## EXERCISE DATA
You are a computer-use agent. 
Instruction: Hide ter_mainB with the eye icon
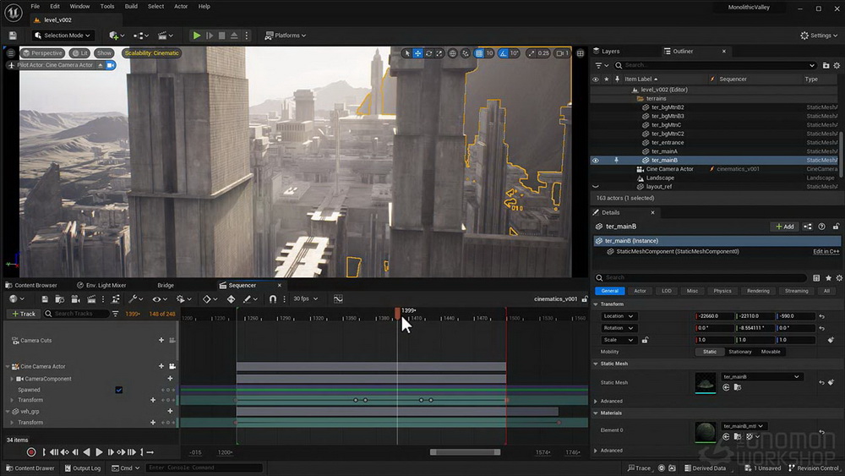point(596,160)
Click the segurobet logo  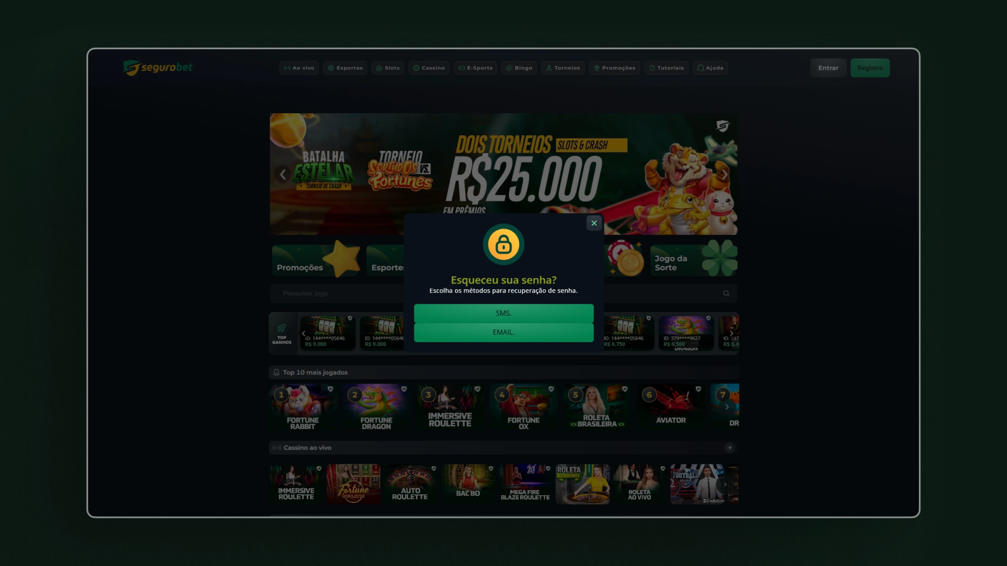pyautogui.click(x=158, y=68)
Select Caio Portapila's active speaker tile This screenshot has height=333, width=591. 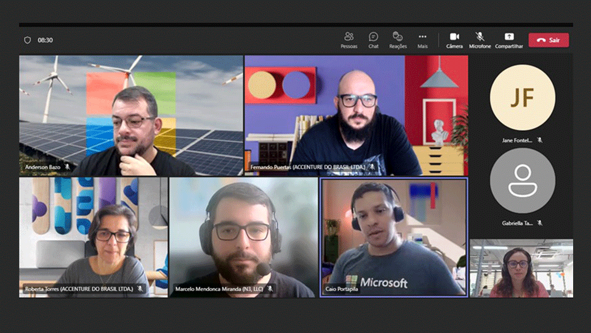(x=393, y=237)
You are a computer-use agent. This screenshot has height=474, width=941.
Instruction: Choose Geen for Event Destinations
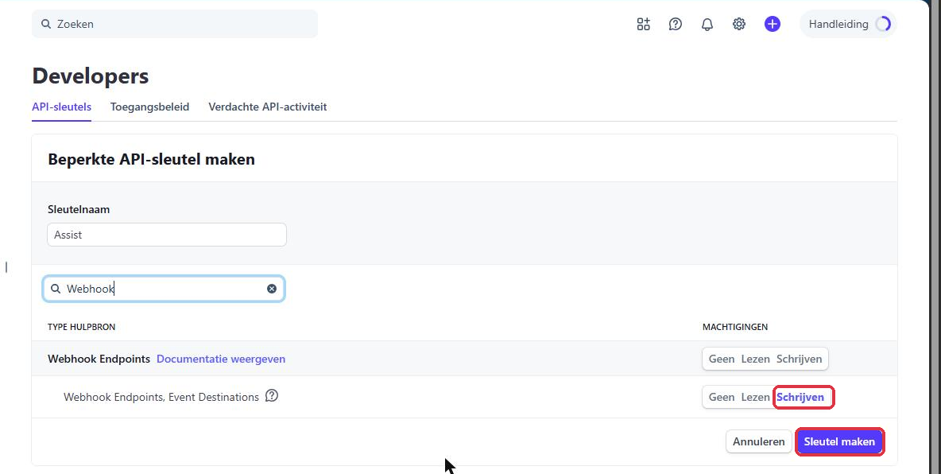click(x=722, y=397)

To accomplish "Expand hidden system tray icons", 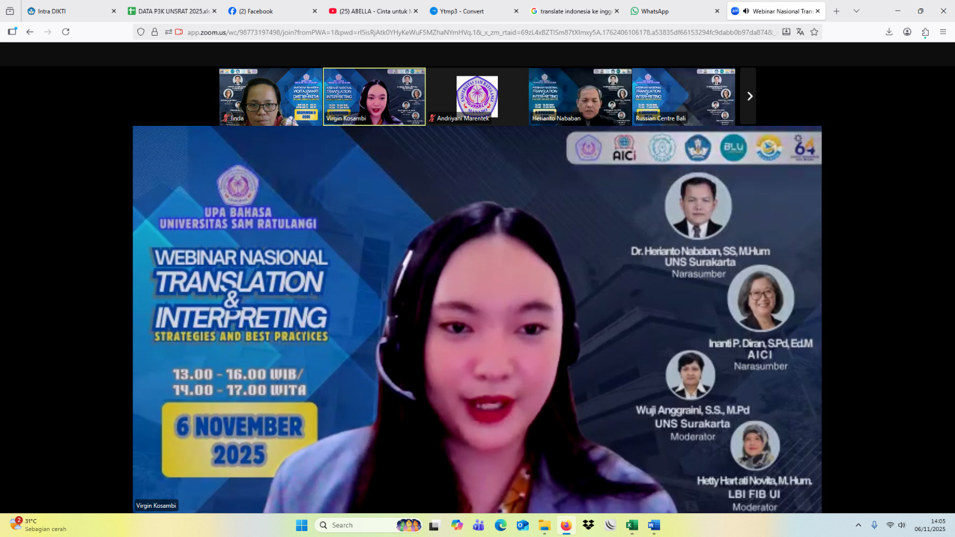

## WHAT YOU SHOULD DO
Only the lines from the line containing "Instruction: Choose Geen" through the last line of the entries above should be reproduced, word for word and without pictures.

## SOLUTION TO THIS PROBLEM
Instruction: Choose Geen for Event Destinations
click(x=722, y=397)

To accomplish "Expand hidden system tray icons", 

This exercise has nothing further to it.